Anxious parents turned up at Gaffney School in New Britain Monday when their children failed to make it to their bus stops after their first day of summer enrichment programming through the Consolidated School District of New Britain, and one mother said she wants answers about how it happened.
The New Britain Schools superintendent called the drop-off issues “difficulties.” But a parent that spoke with NBC Connecticut said what happened was a lot worse than that, and it’s making her question how well the school district is handling the transportation of its children.
“I was very scared. I was like my daughter is probably on the bus like where’s mommy?” Loretta Robinson told NBC Connecticut.
Robinson said she spent more than an hour unable to locate her 8-year-old daughter.
“I’m like where’s my kid? Where is she at? And what’s going on?” Robinson said.
Robinson’s child, who has special needs, was one of several New Britain children who began the first day of the school district's summer enrichment program Monday, but at the end of the day didn’t get dropped off at their designated neighborhood bus stop because, according to the district, the bus drivers got lost taking kids home.

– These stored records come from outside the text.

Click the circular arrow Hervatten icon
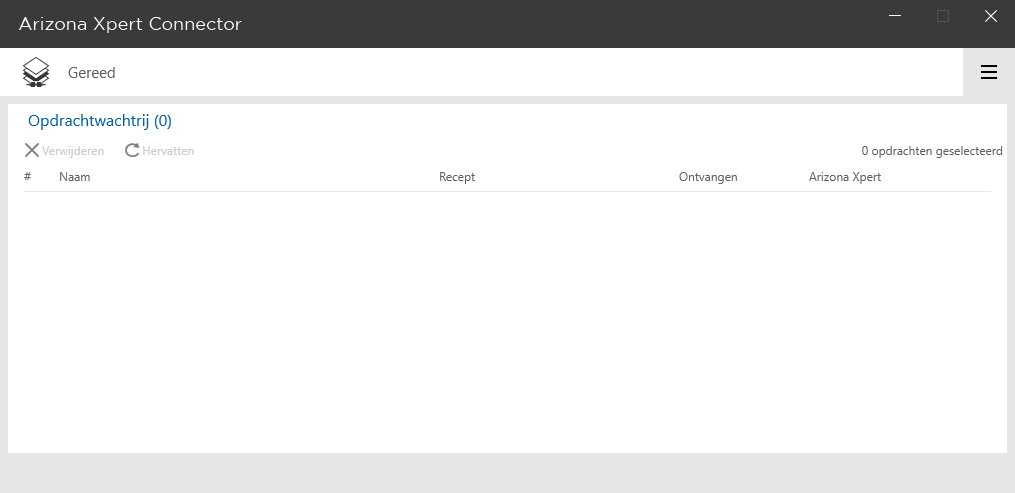pyautogui.click(x=132, y=150)
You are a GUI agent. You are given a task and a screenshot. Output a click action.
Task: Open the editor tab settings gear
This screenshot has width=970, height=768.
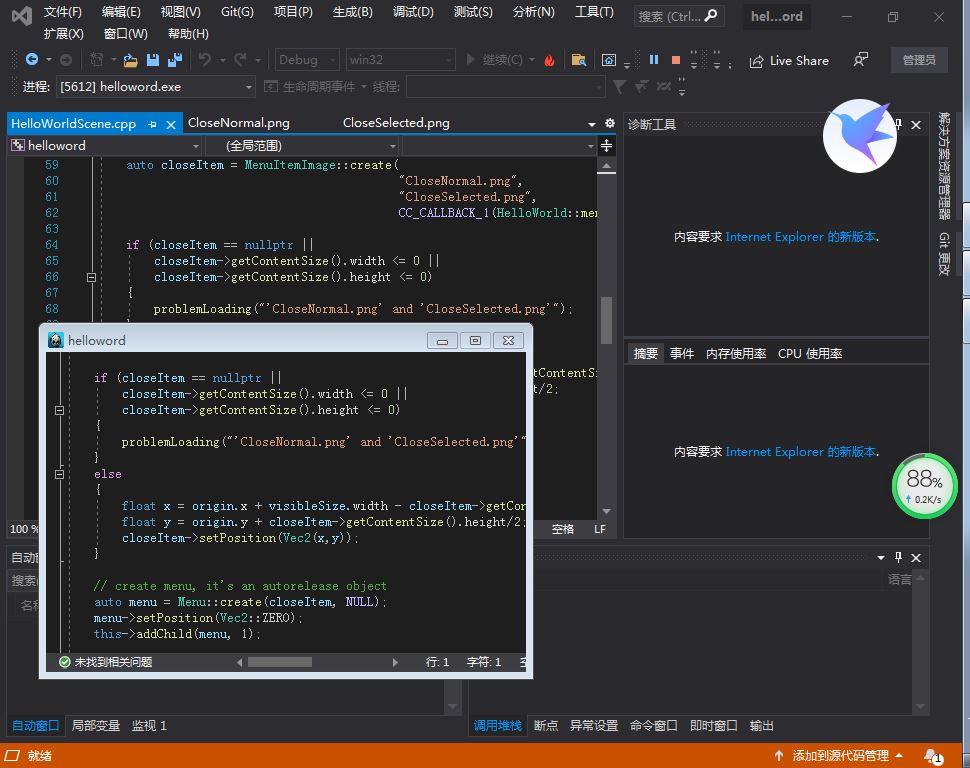(x=610, y=123)
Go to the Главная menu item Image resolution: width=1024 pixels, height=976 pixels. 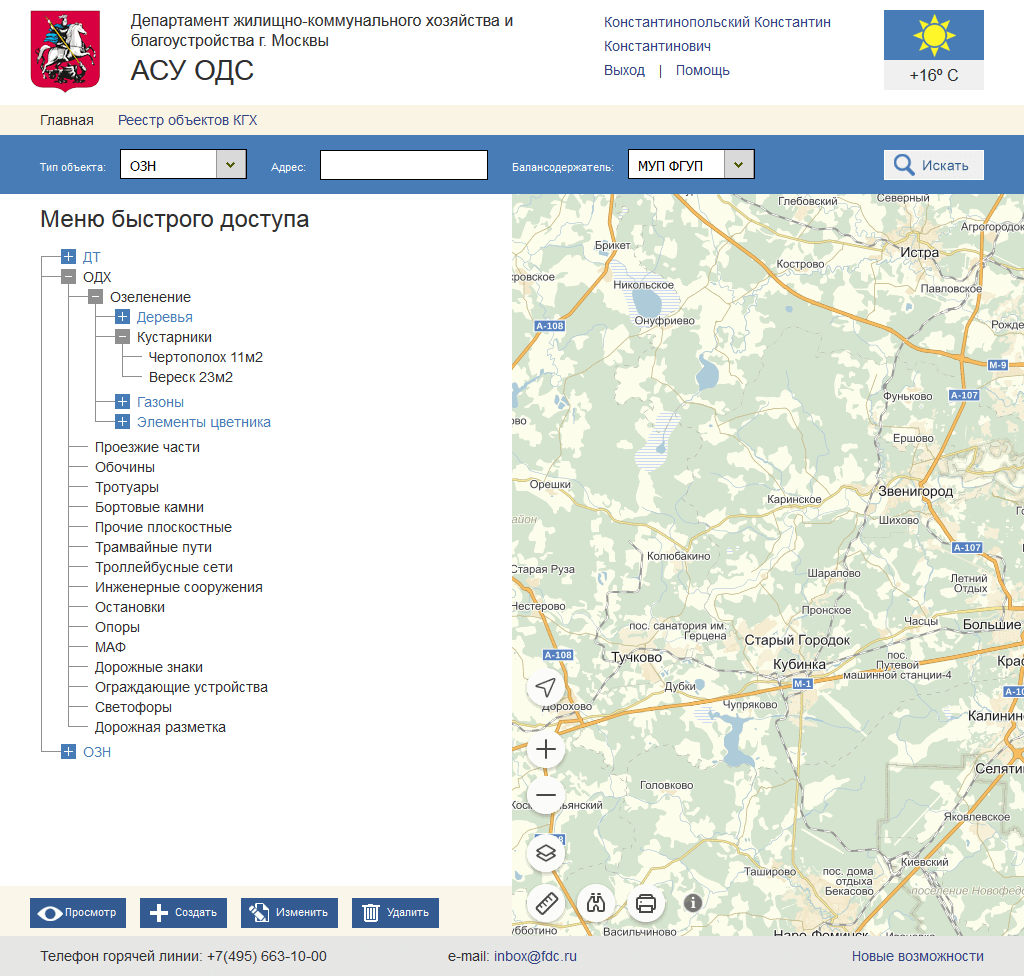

“No phone calls. No nothing saying hey we got your child, we’re running late, this is what happened. Nothing,” Robinson said.
A spokesperson for the school district said several drivers at the district’s new transportation company “First Student” were unfamiliar with their routes, and didn’t drop their kids at the proper stops. The district said when they became aware of the issues, they ordered every bus carrying children back to the schools where they picked them up. Three buses carrying approximately two dozen students had to return.
But Robinson said nobody gave that information to her or the other parents at Gaffney Elementary School, where they were anxiously searching for their kids. So she started making calls on her own.
“They were coordinating...was the words that they used...coordinating the children back to the school,” she said.
Superintendent Nancy Sarra released the following statement:
"Today was the first day of our summer enrichment programs throughout the school district. We had over 800 students in attendance from across the city.
While we experienced some difficulties with drop-offs at particular locations throughout the city, all students are safe at home.
Our transportation manager is working closely with First Student to ensure that our students are brought home in a timely manner as we continue our summer programming."
Robinson said she’s not sure it’s enough. She’s rethinking whether she’ll trust to put her daughter on those buses again this summer.
“I am going to make some phone calls in the morning…some serious phone calls and we’re really going to have a conversation and see what goes from there,” Robinson said.
A spokesperson for the school district said that Tuesday the same drivers that got lost will be out on the roads, but in between their morning pickups and afternoon drop-offs they’ll be doing test runs of the routes.
NBC Connecticut reached out to First Student for comment, but has yet to hear back.